Institutional support was also varied. Only 45.3 percent of respondents reported having received support from the administration, while 12.4 percent of respondents reported having experienced some form of punitive action by the administration related to the coverage by Campus Reform. Three faculty members reported having been dismissed from their positions as a result of stories written by Campus Reform. Some respondents noted that even if their administrations supported them behind the scenes, they needed a more public display of support. For example, one participant stated, “When I say the administration did not provide support, I mean they did not provide anything material beyond saying they would support me. They did not defend my academic freedom or free speech in a public forum, but remained silent. The silence has its own politics to it—it says to those attacking me that the university doesn't consider my safety or even my value as an employee worth defending, and this empowers and emboldens outside attacks. I’ve expressed this to [the] administration, and they remain silent.” One respondent said simply that “universities don’t protect adjuncts” and others suggested that their own tenure status ultimately protected them and believed that the effects would have been worse for an untenured faculty member in the same situation.

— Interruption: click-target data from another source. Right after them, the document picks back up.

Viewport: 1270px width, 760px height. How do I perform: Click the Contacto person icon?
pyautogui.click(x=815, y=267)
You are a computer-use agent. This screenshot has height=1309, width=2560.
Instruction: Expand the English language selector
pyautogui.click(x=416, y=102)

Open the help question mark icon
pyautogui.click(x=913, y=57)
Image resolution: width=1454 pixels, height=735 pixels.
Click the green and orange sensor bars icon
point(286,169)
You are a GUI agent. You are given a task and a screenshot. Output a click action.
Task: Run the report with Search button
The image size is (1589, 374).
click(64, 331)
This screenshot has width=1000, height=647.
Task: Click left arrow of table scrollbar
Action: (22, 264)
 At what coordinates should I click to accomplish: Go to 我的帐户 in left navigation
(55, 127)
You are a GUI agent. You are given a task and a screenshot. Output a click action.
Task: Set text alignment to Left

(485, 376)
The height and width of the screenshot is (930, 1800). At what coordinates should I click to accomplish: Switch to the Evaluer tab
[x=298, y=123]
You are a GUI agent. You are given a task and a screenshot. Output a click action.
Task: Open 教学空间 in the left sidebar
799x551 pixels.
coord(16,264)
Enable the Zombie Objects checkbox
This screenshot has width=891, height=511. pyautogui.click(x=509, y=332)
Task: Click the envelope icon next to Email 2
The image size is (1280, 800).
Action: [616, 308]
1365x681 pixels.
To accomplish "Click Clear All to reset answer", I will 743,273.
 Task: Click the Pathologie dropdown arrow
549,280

While some faculty members reported having made changes to their activity in response to the Campus Reform coverage out of concern for their safety (for example, posting less frequently on social media), other faculty members stated that the experience of being targeted by the website actually bolstered their commitment to doing social justice work. As one respondent wrote, “I do think what they are doing is disgraceful, but I will not let them deter or intimidate me.” Another wrote, “While I believe Campus Reform does have an overall chilling effect, I refuse to be cowed.”
Hans-Joerg Tiede is director of the AAUP’s Department of Research. Samantha McCarthy is an undergraduate research assistant at Trinity College. Isaac Kamola is assistant professor of political science at Trinity College. Alyson K. Spurgas is assistant professor of sociology at Trinity College.